**Work required:** Set down everything in the Ebola commentary from "For eleven months" down to "to world security.", without any change.

**Supplied passage:**
□ □ □ □
Thursday, October 9, 2014

DOES THE WEST HAVE AFRICA'S PERCEPTION ON EBOLA? THAT IS WHERE THEY MISS IT

A part of our continent is under lock. Life, as we know it, has come to a halt.

No schools in session, no normal markets, postponed elections in Liberia, spontaneous quarantines and millions of lost revenue is what best describes the impact of the Ebola epidemic on the Africa continent.

Meeting after meeting of fundraising but little seems to change at the heart of Liberia, Sierra Leone and Guinea's devastated communities.

For eleven months now the West was looking away thinking that this was just another African problem that can be handled within the continental borders.

Only after American citizens contacted the disease did we see US President Barack Obama calling for global response and declaring the epidemic as a threat to world security.

The follow-up reaction has been found wanting with the focus being on stringent checks at some airports in the US, all this after a Liberian man who was diagnosed within America was hospitalised and later died.

I am in total agreement with what World Bank President, Jim Yong Kim, said at the Ebola Crisis High-Level Meeting held in Washington.
□ □ □ □
**Dataset:**

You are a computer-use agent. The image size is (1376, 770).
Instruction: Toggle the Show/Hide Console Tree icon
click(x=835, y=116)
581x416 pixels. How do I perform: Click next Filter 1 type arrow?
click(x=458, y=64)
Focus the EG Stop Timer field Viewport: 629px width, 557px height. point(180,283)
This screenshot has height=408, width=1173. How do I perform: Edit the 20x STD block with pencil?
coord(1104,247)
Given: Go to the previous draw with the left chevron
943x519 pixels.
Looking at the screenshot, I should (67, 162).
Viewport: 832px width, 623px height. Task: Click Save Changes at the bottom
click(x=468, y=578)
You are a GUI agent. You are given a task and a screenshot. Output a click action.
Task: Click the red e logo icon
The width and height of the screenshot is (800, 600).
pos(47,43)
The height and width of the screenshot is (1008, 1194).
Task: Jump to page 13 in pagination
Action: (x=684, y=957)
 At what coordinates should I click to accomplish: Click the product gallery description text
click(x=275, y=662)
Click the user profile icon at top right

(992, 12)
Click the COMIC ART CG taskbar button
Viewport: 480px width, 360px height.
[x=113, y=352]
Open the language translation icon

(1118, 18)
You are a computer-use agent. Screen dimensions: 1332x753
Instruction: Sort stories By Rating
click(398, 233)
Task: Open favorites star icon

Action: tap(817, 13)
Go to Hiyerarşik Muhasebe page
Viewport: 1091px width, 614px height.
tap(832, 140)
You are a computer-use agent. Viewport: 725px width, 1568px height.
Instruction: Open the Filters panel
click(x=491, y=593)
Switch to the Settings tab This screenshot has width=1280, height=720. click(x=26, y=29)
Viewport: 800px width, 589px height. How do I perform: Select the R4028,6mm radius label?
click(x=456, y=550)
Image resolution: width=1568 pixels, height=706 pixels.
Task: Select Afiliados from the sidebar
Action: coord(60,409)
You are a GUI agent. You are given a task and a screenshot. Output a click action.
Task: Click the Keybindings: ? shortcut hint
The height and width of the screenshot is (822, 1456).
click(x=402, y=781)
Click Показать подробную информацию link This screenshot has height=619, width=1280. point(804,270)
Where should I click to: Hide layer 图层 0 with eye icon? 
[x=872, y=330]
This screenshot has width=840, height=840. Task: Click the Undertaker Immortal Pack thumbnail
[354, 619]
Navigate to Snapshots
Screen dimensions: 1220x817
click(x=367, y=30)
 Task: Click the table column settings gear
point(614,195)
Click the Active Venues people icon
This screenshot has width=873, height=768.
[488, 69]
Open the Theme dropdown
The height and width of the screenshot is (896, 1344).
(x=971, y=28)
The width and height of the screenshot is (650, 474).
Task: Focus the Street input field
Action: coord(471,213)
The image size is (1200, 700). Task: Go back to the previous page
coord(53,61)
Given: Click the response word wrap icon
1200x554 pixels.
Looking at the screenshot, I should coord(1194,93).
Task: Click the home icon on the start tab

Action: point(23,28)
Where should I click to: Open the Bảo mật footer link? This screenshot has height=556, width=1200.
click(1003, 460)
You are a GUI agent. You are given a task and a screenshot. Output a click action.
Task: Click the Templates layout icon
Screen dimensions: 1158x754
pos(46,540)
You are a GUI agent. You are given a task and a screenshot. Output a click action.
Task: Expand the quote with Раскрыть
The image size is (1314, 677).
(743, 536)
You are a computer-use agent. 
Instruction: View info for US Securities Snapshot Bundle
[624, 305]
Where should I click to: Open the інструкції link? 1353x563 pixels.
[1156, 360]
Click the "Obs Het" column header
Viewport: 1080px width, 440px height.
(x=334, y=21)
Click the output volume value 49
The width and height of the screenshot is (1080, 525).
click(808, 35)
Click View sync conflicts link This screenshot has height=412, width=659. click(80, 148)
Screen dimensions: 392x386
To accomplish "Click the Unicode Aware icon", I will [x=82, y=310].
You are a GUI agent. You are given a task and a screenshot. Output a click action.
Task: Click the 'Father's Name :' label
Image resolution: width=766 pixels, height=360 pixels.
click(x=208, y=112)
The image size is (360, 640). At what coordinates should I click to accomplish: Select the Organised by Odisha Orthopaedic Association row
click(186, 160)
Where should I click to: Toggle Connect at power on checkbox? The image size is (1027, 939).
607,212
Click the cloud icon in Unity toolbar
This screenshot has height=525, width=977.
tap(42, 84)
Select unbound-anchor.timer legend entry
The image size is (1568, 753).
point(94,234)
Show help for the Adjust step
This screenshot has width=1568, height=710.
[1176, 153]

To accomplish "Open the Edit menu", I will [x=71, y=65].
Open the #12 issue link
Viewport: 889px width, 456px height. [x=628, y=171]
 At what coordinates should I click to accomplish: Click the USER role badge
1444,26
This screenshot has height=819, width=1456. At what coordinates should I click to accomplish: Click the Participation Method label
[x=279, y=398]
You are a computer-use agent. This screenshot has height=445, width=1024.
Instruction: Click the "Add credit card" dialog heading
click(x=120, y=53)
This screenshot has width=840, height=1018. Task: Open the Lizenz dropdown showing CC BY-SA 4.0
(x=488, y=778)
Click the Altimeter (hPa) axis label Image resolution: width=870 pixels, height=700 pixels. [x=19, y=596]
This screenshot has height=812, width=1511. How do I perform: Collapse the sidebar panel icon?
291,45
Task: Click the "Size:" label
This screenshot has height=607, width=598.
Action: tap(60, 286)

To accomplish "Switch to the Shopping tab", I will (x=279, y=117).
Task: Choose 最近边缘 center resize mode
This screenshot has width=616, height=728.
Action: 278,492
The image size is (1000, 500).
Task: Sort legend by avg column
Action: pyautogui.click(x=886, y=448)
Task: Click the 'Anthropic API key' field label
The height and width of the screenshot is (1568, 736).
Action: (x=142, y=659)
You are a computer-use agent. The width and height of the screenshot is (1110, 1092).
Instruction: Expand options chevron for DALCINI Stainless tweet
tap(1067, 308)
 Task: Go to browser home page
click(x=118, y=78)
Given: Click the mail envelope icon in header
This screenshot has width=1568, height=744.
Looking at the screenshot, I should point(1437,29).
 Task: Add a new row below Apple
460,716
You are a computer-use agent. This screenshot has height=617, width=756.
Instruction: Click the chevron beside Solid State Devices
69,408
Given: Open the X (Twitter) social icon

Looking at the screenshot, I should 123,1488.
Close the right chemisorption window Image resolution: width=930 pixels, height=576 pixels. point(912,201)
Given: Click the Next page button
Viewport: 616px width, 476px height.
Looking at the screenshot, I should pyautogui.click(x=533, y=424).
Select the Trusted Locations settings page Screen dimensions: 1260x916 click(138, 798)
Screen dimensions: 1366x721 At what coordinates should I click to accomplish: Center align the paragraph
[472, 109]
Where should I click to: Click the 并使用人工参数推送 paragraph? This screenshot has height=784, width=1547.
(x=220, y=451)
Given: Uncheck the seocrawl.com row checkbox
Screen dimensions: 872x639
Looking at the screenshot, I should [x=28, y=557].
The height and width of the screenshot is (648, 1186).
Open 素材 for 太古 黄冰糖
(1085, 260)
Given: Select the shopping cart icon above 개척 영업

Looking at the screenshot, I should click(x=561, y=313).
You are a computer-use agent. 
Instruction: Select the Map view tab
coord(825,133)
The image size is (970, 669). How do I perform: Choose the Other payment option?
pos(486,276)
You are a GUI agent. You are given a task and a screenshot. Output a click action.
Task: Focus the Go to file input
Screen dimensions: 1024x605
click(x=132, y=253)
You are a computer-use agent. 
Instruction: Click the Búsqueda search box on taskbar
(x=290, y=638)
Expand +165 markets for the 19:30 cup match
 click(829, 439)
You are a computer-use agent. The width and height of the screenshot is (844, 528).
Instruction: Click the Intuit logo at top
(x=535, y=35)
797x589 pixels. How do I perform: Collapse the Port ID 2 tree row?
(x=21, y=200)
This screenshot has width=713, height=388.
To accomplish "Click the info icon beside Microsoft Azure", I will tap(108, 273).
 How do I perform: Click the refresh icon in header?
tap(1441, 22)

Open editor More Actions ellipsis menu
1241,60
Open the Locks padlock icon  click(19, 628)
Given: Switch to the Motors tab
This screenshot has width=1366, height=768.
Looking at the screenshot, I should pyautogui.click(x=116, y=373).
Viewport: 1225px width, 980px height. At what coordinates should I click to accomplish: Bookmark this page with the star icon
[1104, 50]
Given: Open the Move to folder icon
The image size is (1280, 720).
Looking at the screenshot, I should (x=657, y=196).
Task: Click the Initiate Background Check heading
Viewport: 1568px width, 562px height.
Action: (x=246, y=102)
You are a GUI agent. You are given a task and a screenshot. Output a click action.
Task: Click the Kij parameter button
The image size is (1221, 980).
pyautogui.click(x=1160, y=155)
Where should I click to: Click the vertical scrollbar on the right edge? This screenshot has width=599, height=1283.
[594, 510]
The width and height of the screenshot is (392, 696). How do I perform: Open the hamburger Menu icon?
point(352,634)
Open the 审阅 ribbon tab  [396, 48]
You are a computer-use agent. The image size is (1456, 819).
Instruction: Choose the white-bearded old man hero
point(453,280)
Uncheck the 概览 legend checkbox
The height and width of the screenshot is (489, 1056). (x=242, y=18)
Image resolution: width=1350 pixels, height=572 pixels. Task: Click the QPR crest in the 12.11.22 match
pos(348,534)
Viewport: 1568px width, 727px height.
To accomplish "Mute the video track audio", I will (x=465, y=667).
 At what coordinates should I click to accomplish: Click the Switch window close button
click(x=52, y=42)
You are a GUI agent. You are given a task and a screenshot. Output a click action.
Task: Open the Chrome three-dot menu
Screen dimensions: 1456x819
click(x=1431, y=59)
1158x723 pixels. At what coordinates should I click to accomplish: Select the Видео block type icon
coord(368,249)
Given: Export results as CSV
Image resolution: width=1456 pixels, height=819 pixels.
□ □ □ □
**Response:**
For eleven months now the West was looking away thinking that this was just another African problem that can be handled within the continental borders.

Only after American citizens contacted the disease did we see US President Barack Obama calling for global response and declaring the epidemic as a threat to world security.